Another legal dispute is unfolding in Arizona over a similar state-level immigration enforcement effort, in the form of a ballot measure for November that seeks to make illegal entry a state crime and allow state judges to deport migrants. A state judge last week held that Arizona’s ballot measure was constitutional, but Latino advocacy groups are appealing the decision in a last-ditch effort to block it.

As several states attempt to take immigration matters into their own hands, Republican leaders have repeatedly said the federal government’s lack of immigration enforcement has forced them to step in. 

“The Biden Administration’s complete and utter failure to address the border crisis has given Oklahoma no option but to take steps necessary to ensure public safety,” Oklahoma’s attorney general, Gentner Drummond, said while announcing the appeal to the Tenth Circuit Court of an order from a district court that halted Oklahoma’s law. “House Bill 4156 is a powerful tool to counter criminal activity largely being fueled by illegal immigrants coming to our state.”

Mr.
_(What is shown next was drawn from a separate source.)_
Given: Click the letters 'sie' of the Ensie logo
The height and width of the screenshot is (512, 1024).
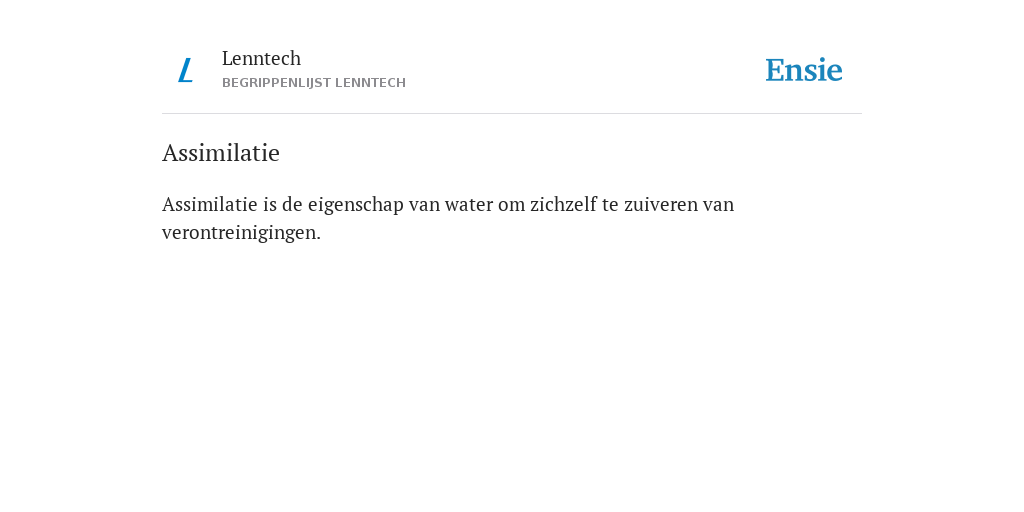Looking at the screenshot, I should (825, 70).
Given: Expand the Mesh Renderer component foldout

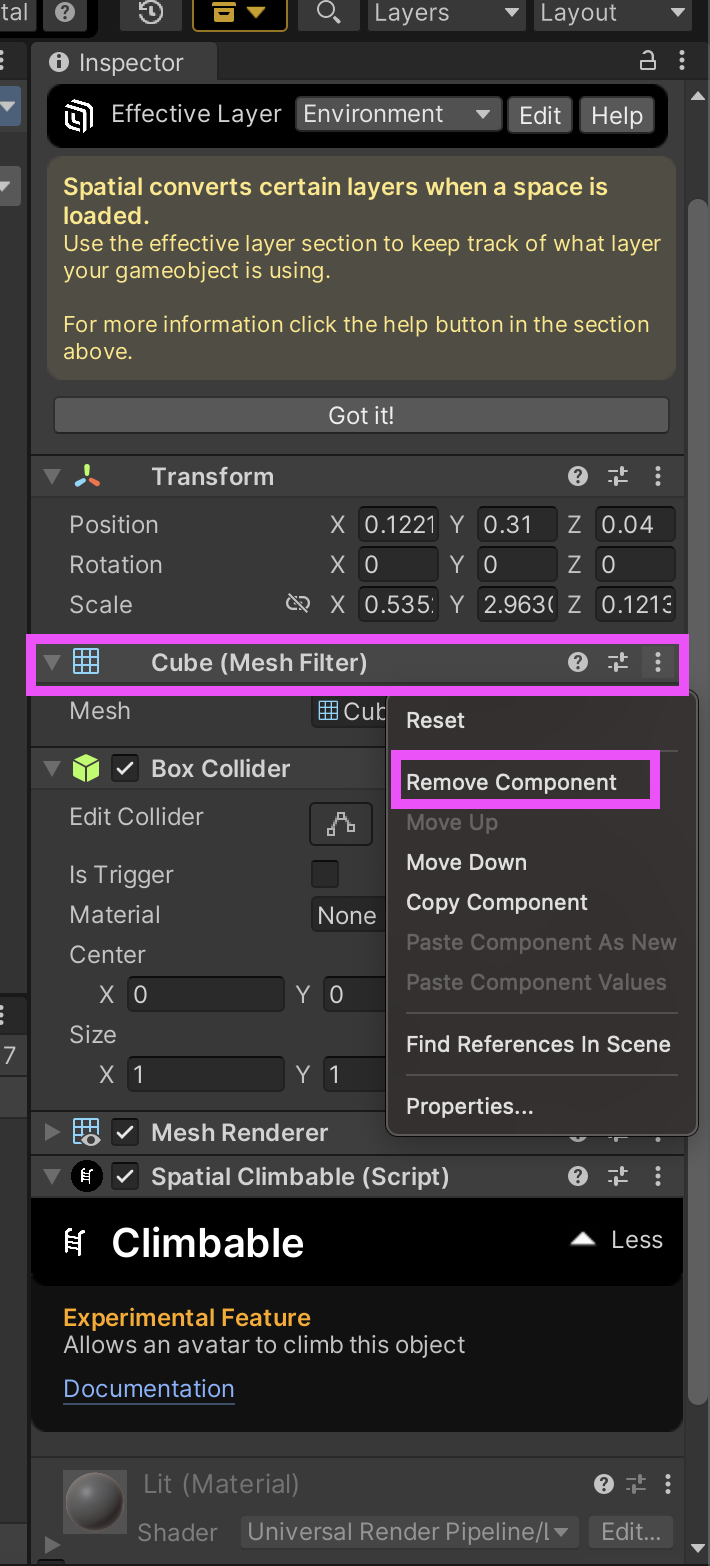Looking at the screenshot, I should point(52,1132).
Drummond’s office maintains that the state’s immigration reform law is “designed to crack down on the state’s illegal marijuana farms by enabling state law enforcement to detain and incarcerate illegal immigrants, many of whom wind up working in these clandestine operations.” Since Oklahoma legalized medical marijuana in 2018, his office said, “Chinese crime syndicates and Mexican drug cartels have exploited the law to pursue black-market marijuana, human trafficking, opioid distribution and other illegal activities.”
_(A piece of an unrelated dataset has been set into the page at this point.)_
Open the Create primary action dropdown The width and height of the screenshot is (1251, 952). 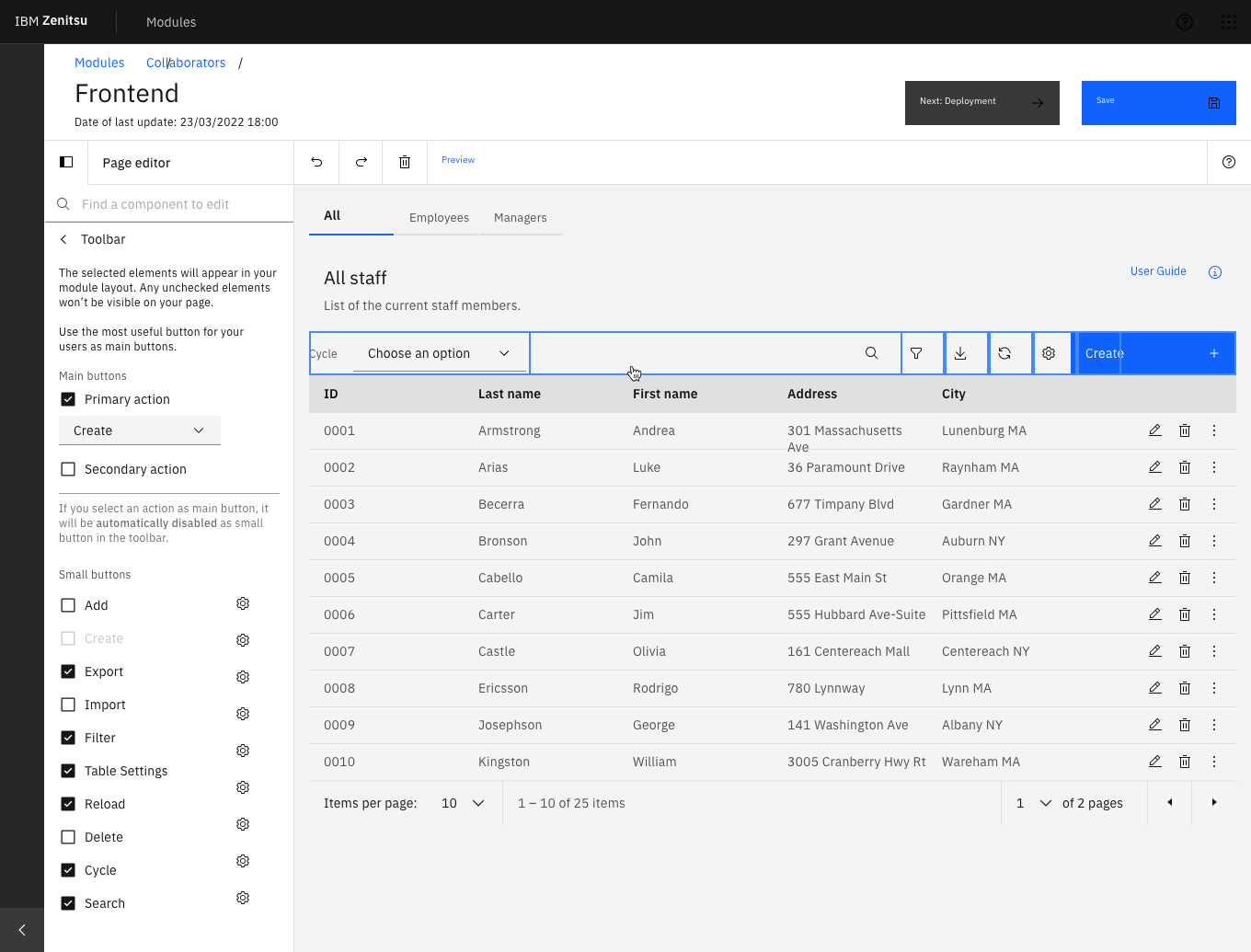pyautogui.click(x=140, y=430)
The Biden administration, in its lawsuit against Oklahoma, argued it was seeking to “preserve its exclusive authority under federal law to regulate the entry, reentry, and presence of noncitizens” — which the Justice Department has also said in its lawsuits against Iowa and Texas. 

Citing the Supreme Court’s 2012 decision in Arizona v. United States — precedent which has been central to the legal debate in all of the state lawsuits so far the Biden administration’s filing notes that it has “broad, undoubted power over the subject of immigration and the status of [noncitizens]” and that state law must give way. 
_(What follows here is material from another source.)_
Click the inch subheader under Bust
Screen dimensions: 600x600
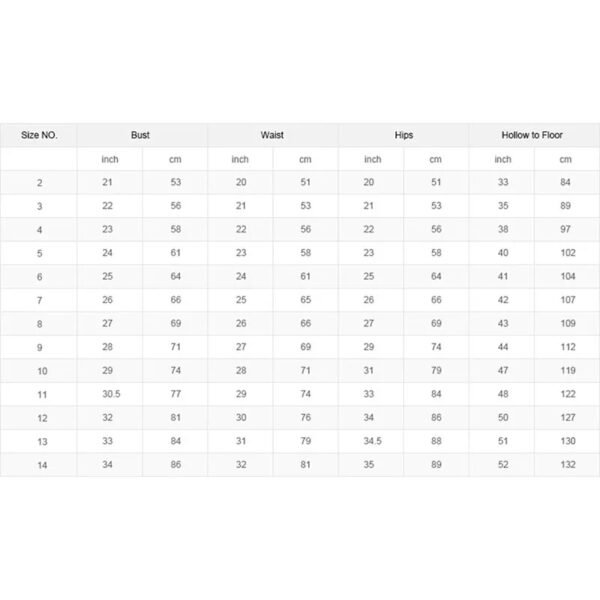click(x=110, y=159)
Oklahoma’s law “frustrates the United States’ immigration operations” and “interferes with U.S. foreign relations,” the Biden administration argues, noting that the state immigration law violates the Supremacy Clause and the dormant Foreign Commerce Clause, “which limits the power of the States to regulate the international movement of persons.”

When a district judge blocked Oklahaoma’s law in June, he acknowledged that the state “undoubtedly ‘bears many of the consequences of unlawful immigration,’” including organized crime, drug cartels, sex trafficking, and local police and governmental entities being strained of resources as a result. 

“Oklahoma places the blame for this crisis squarely on the current presidential administration,” Judge Bernard Jones— an appointee of President Trump — wrote. “Criminal activity associated with unlawful immigration is not, however, a recent phenomenon,” he said, noting that Arizona had similar frustrations at the time of the 2012 Supreme Court case, well before the Biden administration. 

“Oklahoma ‘may have understandable frustrations with the problems caused by illegal immigration … but the State may not pursue policies that undermine federal law,’” he concluded. As Oklahoma appeals that judge’s order, and as legal disputes persist in Iowa, Texas, and Arizona, more pressure could build on the Supreme Court to take up the issue and potentially even revisit its 2012 decision in Arizona.